Nigeria: Protecting Religious Rights At Rivers State University

Nigeria: Protecting Religious Rights At Rivers State University

(THE DAILY TRUST) This paper last week featured an in-depth report of it said was the denial of a place of worship for Muslim students of the Rivers State University of Science and Technology. According to the report, while the university’s authorities paid for the construction of churches for the different Christian sects on campus, they frequently demolished any structures that the Muslim students put down their own money to erect.

Despite several plea letters to many quarters, including one sent directly to Rivers State governor, Mr Chibuike Amaechi in 2008, the issue has remained unresolved, eleven years after the first makeshift tent meant for worship was pulled down.

In January last year, the demolition of another structure by the university caused a storm of protests from clerics and Islamic leaders in the country. These fell on deaf ears.

In their letter to Governor Amaechi, the Muslim students urged him, as the Visitor, to intervene and prevail on the management of the institution to stop this apparent suppression of minority religious rights.

“We have been observing our religious rights from a makeshift tent, susceptible to harsh climatic conditions”, and “is constantly under demolition threats from the school authorities as of the case of 19th March 2005 when the tent was demolished and our properties carted away”, the letter said.

As the Daily Trust feature suggested, the student’s appeal to the governor to come to their aid and ensure that a befitting mosque was constructed for them as is the case for their Christian counterparts, did not receive any positive response. The appeal went unheeded as the students were again ignored.

That apparently has been the established pattern since then. Frustrated for lack of a place to perform their religious obligations, the students would erect a structure to enable them do just that, only for the authorities to pull it down the next day, seizing Mosque and other worship appurtenances in the process.

A troubling aspect of this entirely avoidable spat is the fact that the university’s authorities failed to honour a court ruling in the matter.
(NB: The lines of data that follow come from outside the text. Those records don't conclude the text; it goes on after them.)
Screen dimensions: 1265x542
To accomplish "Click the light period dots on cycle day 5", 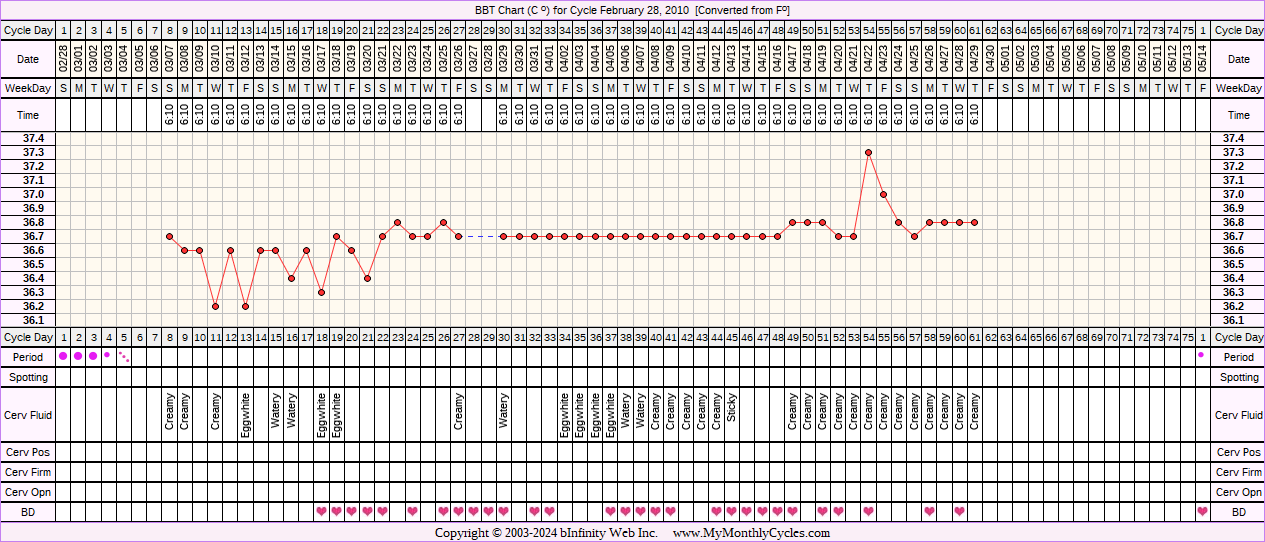I will [x=124, y=356].

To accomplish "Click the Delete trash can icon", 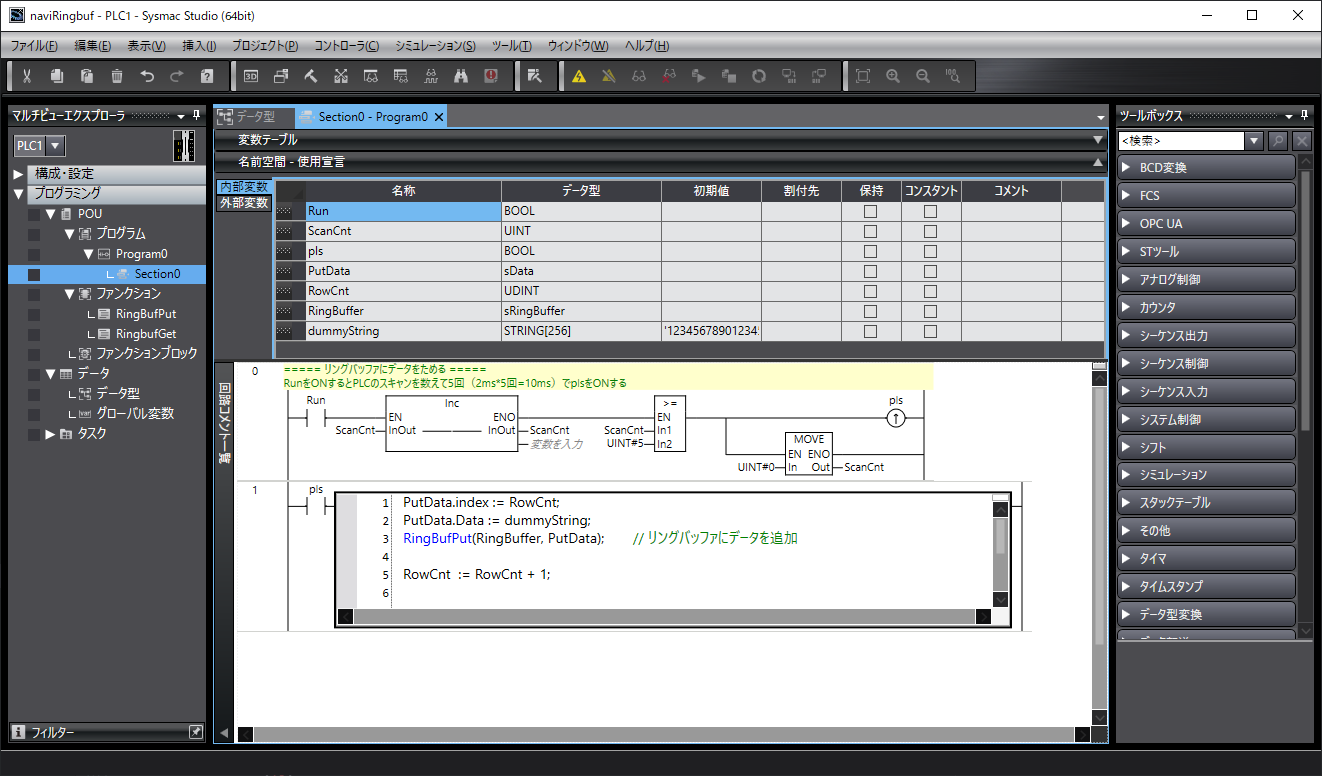I will tap(117, 76).
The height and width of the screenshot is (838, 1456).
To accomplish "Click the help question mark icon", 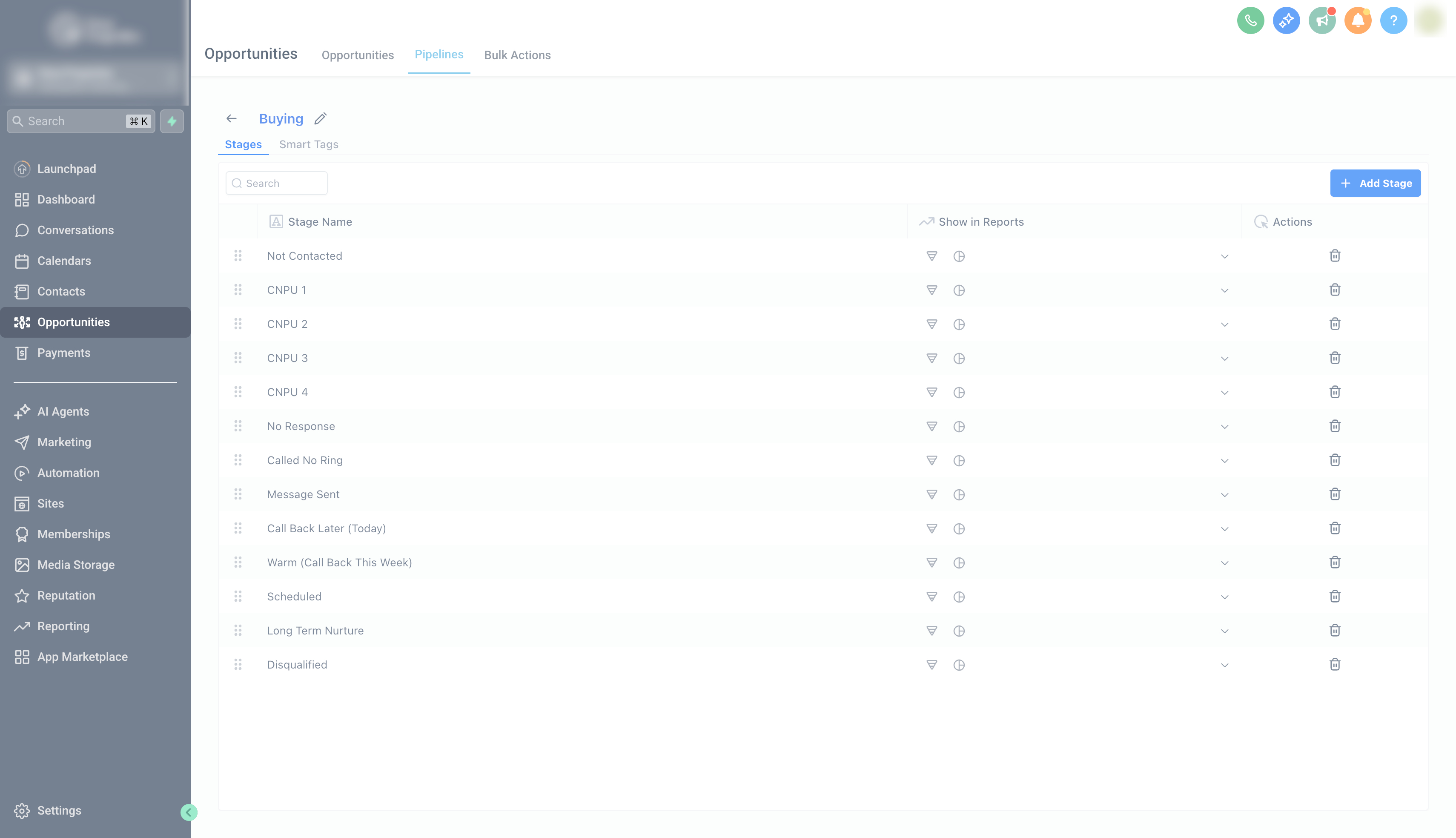I will [x=1393, y=20].
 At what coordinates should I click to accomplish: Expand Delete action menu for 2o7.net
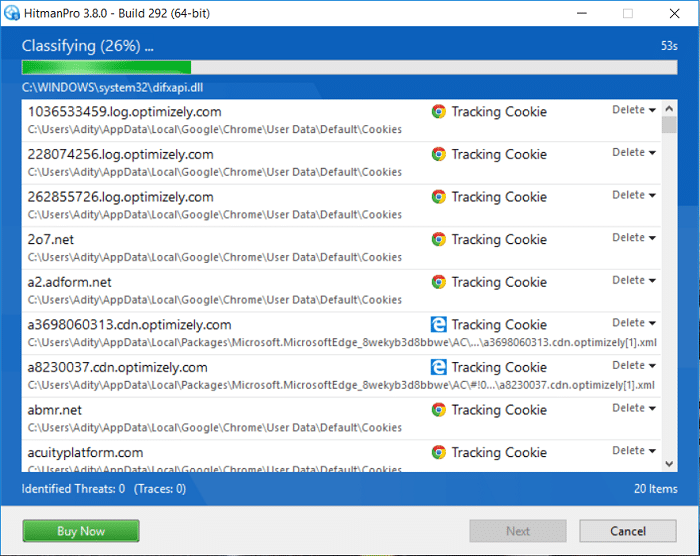pyautogui.click(x=634, y=238)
In a case filed before the Federal High Court in Port Harcourt, ninety eight Muslim students of the university applied for the enforcement of their rights to worship. In the suit, FHC/PHC/CS150/2012, the students, along with other applicants, asked the court to declare that the failure and the refusal of the authorities of the University of Port Harcourt to allocate a portion of land to them for the construction of Mosque to be used as a prayer house amounted to a flagrant breach of their fundamental rights to freedom of thought and religion.

On February 19, 2013 by Justice Lamba Akanbe ruled in favour of the Muslim students, and ordered the university authorities to allocate a piece of land to the Muslim students for the purpose of construction of their Mosque.

But the university has not made any move to respect-or appeal-that judgement. Since it was delivered, the students are yet to secure a place of worship in the university.

It is amazing that an environment that every right thinking member of the society would consider to be an enlightened an egalitarian one, like the academic community, would be caught up in an issue like this that resembles intolerance of the views and practices of a religious minority in its midst.

The state government’s astonishing silence over this matter since it was brought to the attention of the governor is disappointing.

There should be a change of heart on the part of the university’s management. There are at least six churches on the campus, all of which were built at the university’s expense. Providing a piece of land for its Muslim students, who in any case say they would raise the fund themselves to build on it a befitting place of worship, would advance interfaith relationship and harmony in the academic community and beyond.